基于PEDV N蛋白双抗体夹心ELISA检测方法的建立

为了建立猪流行性腹泻(procine epidemic diarrhea,PED)快速病原学诊断方法,试验用纯化的猪流行性腹泻病毒(Porcine epidemic diarrhea virus,PEDV)免疫Balb/c小鼠,取免疫小鼠脾细胞与SP2/0骨髓瘤细胞进行融合筛选阳性杂交瘤细胞,并进行间接免疫荧光试验。

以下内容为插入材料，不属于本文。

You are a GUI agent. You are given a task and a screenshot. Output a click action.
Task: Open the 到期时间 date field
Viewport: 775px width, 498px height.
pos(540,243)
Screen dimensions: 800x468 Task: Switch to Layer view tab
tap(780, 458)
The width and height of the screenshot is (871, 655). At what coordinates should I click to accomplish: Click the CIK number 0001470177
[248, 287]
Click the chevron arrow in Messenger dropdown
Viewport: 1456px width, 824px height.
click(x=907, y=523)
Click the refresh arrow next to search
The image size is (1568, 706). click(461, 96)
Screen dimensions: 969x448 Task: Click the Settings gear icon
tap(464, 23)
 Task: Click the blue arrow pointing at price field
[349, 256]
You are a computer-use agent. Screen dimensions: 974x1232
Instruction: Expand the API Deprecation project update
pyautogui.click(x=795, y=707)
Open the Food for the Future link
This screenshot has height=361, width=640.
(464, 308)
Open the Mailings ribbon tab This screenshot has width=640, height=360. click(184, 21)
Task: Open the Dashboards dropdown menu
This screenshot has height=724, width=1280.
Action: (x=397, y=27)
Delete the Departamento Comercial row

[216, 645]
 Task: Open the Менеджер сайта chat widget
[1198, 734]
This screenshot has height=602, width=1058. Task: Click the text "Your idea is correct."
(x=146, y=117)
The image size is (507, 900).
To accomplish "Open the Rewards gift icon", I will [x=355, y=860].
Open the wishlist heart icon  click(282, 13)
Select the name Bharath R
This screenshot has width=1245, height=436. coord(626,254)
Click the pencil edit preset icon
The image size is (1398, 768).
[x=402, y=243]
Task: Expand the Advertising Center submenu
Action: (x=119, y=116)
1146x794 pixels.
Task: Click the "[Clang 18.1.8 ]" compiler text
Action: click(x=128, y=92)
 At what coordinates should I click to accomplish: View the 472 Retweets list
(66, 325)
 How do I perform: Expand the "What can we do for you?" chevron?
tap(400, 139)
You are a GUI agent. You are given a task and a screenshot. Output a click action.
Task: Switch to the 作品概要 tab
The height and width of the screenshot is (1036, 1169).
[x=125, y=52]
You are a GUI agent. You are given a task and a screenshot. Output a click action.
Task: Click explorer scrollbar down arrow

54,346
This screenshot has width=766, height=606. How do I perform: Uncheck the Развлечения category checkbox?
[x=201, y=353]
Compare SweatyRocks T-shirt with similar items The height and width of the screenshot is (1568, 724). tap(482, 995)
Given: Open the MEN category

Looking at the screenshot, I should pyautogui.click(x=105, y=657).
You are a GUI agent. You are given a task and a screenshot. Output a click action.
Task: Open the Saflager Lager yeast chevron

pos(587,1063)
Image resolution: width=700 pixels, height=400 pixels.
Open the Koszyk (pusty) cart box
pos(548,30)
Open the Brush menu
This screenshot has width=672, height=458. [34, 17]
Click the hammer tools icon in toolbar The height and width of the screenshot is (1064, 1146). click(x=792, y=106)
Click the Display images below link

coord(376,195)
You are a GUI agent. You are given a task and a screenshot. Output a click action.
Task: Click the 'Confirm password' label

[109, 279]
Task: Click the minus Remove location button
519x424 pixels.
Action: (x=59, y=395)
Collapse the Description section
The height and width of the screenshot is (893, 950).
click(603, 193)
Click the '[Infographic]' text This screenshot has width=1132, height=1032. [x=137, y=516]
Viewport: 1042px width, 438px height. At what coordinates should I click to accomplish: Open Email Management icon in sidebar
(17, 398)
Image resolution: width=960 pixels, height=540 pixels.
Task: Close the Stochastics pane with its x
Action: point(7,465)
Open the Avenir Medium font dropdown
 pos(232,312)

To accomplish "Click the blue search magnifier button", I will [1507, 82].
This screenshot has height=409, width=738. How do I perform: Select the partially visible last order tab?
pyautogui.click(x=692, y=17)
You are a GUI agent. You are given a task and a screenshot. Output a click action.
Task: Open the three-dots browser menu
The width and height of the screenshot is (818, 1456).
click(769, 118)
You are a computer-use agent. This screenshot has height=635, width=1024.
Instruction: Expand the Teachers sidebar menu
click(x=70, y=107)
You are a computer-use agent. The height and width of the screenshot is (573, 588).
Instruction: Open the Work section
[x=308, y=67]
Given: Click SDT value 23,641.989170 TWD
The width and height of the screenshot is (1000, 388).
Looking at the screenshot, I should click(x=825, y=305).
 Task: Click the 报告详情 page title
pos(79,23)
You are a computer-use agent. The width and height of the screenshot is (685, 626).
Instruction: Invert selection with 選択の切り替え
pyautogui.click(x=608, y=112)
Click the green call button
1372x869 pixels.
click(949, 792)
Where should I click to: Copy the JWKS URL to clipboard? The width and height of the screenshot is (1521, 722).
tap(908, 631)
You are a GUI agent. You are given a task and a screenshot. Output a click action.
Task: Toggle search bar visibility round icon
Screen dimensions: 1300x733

在此基础上,以单克隆抗体(MAb)为包被抗体,PEDV阳性猪源多克隆抗体(PcAb)为检测抗体建立检测PEDV抗原的双抗体夹心ELISA(DAS-ELISA)方法,并检测了该方法的特异性、灵敏度、重复性,以及与RT-PCR方法的符合率。结果表明:试验成功筛选到一株能够稳定分泌抗PEDV的MAb 13C3A10-2;通过间接免疫荧光试验鉴定,该MAb为PEDV型特异性MAb;建立的DAS-ELISA方法针对猪传染性胃肠炎病毒、猪德尔塔冠状病毒和猪轮状病毒的检测结果均为阴性;对PEDV CV777细胞毒的最低检出量为5×10~3 TCID_(50)/mL;具有良好的重复性,组内变异系数为4.57%～7.81%,组间变异系数为4.78%～7.36%;DAS-ELISA与RT-PCR比较,阳性符合率为94.7%。说明试验建立的PEDV DAS-ELISA方法可以初步用于PED病原学诊断。